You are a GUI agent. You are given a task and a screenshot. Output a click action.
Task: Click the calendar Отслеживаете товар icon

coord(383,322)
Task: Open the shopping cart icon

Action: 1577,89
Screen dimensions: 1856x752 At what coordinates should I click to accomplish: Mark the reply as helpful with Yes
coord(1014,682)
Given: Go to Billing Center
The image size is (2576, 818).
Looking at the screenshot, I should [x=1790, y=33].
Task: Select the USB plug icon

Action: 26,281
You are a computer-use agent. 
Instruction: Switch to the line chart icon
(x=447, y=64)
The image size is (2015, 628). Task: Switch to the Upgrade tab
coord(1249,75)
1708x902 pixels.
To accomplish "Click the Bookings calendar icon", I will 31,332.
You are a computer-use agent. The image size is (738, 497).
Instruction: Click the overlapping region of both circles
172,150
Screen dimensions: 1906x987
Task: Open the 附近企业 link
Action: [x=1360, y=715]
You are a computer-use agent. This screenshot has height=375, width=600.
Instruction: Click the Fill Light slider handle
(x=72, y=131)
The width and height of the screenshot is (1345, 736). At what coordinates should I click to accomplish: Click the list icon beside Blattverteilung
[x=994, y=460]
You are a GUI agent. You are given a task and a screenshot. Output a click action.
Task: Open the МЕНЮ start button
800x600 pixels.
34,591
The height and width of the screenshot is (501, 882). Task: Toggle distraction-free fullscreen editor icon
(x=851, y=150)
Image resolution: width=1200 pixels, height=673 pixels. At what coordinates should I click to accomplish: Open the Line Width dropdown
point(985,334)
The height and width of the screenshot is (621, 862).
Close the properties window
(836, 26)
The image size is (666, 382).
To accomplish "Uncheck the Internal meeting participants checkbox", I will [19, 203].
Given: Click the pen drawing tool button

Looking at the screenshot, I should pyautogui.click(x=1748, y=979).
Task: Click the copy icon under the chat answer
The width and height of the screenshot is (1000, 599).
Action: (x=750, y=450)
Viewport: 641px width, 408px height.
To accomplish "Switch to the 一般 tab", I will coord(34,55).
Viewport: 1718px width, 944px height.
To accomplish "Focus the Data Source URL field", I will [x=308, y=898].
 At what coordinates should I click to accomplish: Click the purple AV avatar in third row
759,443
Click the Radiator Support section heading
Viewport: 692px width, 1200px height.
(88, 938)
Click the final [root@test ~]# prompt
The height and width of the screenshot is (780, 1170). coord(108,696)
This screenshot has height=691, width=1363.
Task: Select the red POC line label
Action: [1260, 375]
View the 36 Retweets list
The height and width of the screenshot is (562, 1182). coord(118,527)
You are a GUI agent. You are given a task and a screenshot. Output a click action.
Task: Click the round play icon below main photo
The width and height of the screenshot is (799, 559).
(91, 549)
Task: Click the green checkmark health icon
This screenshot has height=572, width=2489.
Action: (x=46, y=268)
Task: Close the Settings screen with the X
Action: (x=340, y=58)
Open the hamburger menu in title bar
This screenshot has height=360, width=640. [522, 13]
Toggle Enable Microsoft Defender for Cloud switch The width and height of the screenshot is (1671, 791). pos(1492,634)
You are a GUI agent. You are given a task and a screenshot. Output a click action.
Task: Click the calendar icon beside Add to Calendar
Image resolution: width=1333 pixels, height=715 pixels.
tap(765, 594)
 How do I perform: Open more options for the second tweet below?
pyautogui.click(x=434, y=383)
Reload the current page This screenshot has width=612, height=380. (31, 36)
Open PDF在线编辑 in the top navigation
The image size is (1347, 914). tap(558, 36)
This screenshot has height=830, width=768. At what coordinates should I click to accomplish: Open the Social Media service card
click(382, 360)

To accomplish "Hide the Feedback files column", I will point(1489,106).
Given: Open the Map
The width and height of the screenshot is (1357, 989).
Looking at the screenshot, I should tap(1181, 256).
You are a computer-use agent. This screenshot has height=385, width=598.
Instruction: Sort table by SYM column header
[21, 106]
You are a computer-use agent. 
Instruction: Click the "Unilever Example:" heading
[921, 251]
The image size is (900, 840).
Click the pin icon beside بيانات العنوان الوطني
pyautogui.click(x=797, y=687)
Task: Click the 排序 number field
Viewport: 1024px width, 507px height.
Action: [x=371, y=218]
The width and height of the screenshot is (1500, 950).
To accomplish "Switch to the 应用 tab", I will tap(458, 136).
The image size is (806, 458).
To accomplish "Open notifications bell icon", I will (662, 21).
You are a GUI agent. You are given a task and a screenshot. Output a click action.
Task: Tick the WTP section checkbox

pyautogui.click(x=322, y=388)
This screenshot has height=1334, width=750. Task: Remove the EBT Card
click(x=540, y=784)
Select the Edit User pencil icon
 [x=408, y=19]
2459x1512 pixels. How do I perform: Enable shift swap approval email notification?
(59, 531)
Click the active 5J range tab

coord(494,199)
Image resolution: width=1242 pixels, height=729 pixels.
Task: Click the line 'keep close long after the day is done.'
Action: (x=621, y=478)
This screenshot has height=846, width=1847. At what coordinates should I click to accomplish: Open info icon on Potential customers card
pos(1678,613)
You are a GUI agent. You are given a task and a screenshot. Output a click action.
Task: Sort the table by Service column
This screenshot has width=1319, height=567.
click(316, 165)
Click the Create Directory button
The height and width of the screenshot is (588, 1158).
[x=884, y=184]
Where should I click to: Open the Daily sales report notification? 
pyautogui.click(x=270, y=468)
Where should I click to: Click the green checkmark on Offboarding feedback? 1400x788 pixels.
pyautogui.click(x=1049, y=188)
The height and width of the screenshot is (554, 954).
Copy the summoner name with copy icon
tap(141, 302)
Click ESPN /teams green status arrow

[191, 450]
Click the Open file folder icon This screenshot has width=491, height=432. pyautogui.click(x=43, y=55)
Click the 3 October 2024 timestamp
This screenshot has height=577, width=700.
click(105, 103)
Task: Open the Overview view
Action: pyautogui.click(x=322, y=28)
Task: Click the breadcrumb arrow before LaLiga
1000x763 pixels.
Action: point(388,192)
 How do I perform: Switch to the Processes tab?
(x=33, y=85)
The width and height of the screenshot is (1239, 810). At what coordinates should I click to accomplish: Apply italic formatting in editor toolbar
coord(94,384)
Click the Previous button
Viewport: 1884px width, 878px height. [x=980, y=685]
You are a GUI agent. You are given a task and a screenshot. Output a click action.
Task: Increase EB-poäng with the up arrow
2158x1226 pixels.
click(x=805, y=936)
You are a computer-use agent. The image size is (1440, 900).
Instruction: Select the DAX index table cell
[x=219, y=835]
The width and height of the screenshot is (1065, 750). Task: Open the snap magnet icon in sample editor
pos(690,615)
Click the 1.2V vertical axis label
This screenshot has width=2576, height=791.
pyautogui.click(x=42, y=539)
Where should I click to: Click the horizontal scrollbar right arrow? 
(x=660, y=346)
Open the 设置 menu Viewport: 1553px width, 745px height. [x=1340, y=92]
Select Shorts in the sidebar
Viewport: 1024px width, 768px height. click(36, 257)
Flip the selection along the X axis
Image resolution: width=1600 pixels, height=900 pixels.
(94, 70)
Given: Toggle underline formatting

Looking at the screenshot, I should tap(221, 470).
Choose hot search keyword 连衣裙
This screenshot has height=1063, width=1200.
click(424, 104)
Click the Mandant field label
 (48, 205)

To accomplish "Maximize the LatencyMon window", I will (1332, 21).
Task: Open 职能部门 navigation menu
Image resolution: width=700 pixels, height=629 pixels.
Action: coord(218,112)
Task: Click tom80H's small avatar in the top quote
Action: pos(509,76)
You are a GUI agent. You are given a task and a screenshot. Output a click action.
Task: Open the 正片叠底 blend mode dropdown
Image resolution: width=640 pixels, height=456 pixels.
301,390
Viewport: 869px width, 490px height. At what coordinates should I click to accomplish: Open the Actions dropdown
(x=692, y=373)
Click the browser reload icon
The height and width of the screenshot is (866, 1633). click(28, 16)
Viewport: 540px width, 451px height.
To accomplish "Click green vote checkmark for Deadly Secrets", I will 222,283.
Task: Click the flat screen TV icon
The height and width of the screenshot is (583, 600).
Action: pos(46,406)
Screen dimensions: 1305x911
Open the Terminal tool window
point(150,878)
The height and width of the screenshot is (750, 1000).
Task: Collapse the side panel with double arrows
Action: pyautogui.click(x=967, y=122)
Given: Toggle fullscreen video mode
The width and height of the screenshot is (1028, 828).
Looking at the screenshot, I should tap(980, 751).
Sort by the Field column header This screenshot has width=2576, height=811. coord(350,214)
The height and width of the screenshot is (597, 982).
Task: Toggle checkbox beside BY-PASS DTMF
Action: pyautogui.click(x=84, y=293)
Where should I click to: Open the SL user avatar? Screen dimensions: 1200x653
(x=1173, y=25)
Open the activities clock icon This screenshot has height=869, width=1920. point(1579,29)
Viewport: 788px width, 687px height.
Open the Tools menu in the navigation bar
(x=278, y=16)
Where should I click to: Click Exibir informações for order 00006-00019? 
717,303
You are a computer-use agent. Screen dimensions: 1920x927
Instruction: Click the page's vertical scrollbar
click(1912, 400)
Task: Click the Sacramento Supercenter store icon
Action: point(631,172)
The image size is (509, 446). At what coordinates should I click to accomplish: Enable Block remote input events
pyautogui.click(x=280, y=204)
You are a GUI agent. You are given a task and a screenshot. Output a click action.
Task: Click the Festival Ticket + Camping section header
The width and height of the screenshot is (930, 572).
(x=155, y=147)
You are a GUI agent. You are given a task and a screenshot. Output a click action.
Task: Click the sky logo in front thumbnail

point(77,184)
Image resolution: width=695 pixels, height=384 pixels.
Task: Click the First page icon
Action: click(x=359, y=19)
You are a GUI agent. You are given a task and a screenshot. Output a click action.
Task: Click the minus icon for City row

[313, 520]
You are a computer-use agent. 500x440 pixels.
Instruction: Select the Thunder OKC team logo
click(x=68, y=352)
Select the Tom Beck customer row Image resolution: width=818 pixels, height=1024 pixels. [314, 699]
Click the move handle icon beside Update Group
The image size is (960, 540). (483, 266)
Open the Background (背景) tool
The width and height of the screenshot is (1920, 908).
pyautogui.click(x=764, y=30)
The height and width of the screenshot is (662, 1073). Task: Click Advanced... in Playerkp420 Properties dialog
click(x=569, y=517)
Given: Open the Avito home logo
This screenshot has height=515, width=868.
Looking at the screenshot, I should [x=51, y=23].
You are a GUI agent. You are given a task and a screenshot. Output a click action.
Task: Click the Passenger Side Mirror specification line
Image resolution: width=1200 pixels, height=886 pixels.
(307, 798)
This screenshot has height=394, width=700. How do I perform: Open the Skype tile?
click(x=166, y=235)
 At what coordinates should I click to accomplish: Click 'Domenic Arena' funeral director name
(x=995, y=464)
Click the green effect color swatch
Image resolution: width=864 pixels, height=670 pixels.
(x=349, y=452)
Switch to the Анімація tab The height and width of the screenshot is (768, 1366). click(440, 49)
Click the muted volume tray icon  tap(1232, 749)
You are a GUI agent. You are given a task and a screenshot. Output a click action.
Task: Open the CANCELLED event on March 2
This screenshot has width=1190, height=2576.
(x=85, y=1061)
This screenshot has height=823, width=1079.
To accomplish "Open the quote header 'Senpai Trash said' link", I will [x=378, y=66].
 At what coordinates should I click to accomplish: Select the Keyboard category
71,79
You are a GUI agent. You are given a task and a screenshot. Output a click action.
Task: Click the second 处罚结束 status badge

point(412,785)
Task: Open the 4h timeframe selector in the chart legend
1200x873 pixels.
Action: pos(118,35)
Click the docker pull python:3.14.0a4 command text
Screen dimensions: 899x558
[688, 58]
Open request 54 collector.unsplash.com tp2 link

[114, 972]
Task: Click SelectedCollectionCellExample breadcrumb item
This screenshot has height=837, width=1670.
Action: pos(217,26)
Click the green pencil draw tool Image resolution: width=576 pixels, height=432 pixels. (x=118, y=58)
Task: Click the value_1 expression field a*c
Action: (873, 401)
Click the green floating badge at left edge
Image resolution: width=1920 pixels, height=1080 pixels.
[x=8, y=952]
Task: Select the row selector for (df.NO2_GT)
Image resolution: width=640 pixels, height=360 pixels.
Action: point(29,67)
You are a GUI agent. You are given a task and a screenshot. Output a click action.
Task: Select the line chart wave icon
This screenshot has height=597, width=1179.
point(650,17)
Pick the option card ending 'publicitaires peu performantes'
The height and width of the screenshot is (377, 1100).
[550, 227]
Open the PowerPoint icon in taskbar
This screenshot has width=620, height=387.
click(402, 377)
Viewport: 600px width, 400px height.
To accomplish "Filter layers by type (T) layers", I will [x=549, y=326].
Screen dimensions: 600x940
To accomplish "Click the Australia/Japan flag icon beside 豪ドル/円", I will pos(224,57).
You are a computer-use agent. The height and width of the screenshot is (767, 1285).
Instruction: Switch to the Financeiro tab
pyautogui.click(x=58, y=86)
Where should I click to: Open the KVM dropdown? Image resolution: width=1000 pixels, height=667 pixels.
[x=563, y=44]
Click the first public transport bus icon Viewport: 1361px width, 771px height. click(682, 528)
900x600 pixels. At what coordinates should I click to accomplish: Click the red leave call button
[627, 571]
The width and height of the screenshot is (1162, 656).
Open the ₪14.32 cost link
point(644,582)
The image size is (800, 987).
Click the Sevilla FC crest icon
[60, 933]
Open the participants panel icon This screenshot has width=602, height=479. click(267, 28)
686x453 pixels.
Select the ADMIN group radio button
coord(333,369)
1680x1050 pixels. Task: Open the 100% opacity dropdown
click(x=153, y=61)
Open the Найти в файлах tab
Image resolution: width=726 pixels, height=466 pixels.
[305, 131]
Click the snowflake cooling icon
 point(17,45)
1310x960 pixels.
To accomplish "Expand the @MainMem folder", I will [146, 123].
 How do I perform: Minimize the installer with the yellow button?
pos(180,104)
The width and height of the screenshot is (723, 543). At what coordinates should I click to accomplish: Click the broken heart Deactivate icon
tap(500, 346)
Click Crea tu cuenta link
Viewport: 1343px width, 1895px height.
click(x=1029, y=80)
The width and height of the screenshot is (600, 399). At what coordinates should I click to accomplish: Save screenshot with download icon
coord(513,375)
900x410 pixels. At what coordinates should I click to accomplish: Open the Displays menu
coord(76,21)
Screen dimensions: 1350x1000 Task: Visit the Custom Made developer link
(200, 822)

__What the task requires__: Show every line of the data in which the word "participants" appears.

__Output for this task__:
To accomplish "Uncheck the Internal meeting participants checkbox", I will [19, 203].
Open the participants panel icon This screenshot has width=602, height=479. click(267, 28)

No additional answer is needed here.